Koreksi Pasal 8
PERBAN Nomor 24-7-pbi-2022 Tahun 2022 | Peraturan Badan Nomor 24-7-pbi-2022 Tahun 2022 tentang TRANSAKSI DI PASAR VALUTA ASING
Teks Saat Ini
(1) Bank yang melakukan transaksi valuta asing terhadap rupiah wajib memastikan:
a. transaksi valuta asing terhadap rupiah berupa:
1. transaksi yang bersifat tunai beli dengan nilai nominal di atas jumlah tertentu (threshold);
2. transaksi derivatif nilai tukar dengan nilai nominal di atas jumlah tertentu (threshold);
dan
3. transaksi lindung nilai berdasarkan Prinsip Syariah, memiliki Underlying Transaksi;
b. pelaku transaksi di Pasar Valuta Asing menyampaikan dokumen Underlying Transaksi untuk setiap transaksi valuta asing terhadap rupiah sebagaimana dimaksud dalam huruf a;
c. pelaku transaksi di Pasar Valuta Asing menyampaikan dokumen pendukung transaksi;
d. nilai nominal transaksi valuta asing terhadap rupiah paling banyak sebesar nilai nominal Underlying Transaksi; dan/atau
e. jangka waktu transaksi valuta asing terhadap rupiah paling lama sama dengan jangka waktu Underlying Transaksi.

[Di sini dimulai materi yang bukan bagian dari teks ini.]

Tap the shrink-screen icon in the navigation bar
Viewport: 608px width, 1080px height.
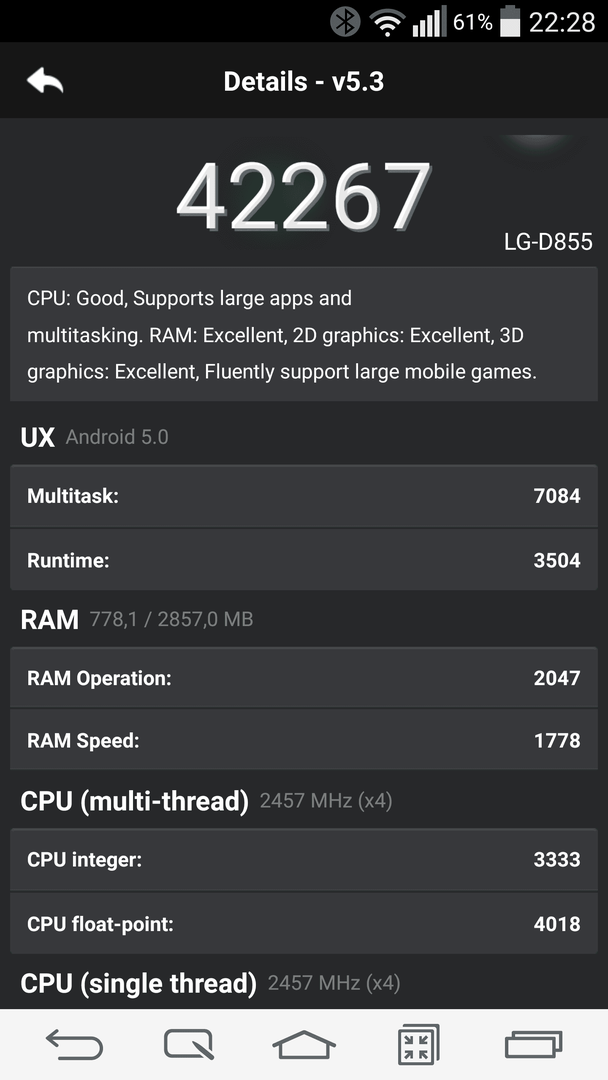point(419,1044)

(2) Underlying Transaksi sebagaimana dimaksud pada ayat (1) dibuktikan dengan:
a. dokumen Underlying Transaksi yang bersifat final;
atau
b. dokumen Underlying Transaksi yang bersifat prakiraan.
(3) Bank harus memastikan kebenaran dan kewajaran dokumen Underlying Transaksi yang disampaikan oleh pelaku transaksi di Pasar Valuta Asing.
(4) Transaksi valuta asing terhadap rupiah yang dilakukan antar-Bank dikecualikan dari kewajiban pemenuhan Underlying Transaksi sebagaimana dimaksud pada ayat (1).
(5) Bank yang melanggar ketentuan sebagaimana dimaksud pada ayat (1) dikenai sanksi administratif
berupa:
a. teguran tertulis; dan
b. kewajiban membayar sebesar 1% (satu persen) dari nominal transaksi yang dilanggar untuk setiap pelanggaran, dengan jumlah sanksi kewajiban membayar paling sedikit Rp10.000.000,00 (sepuluh juta rupiah) dan paling banyak Rp1.000.000.000,00 (satu miliar rupiah).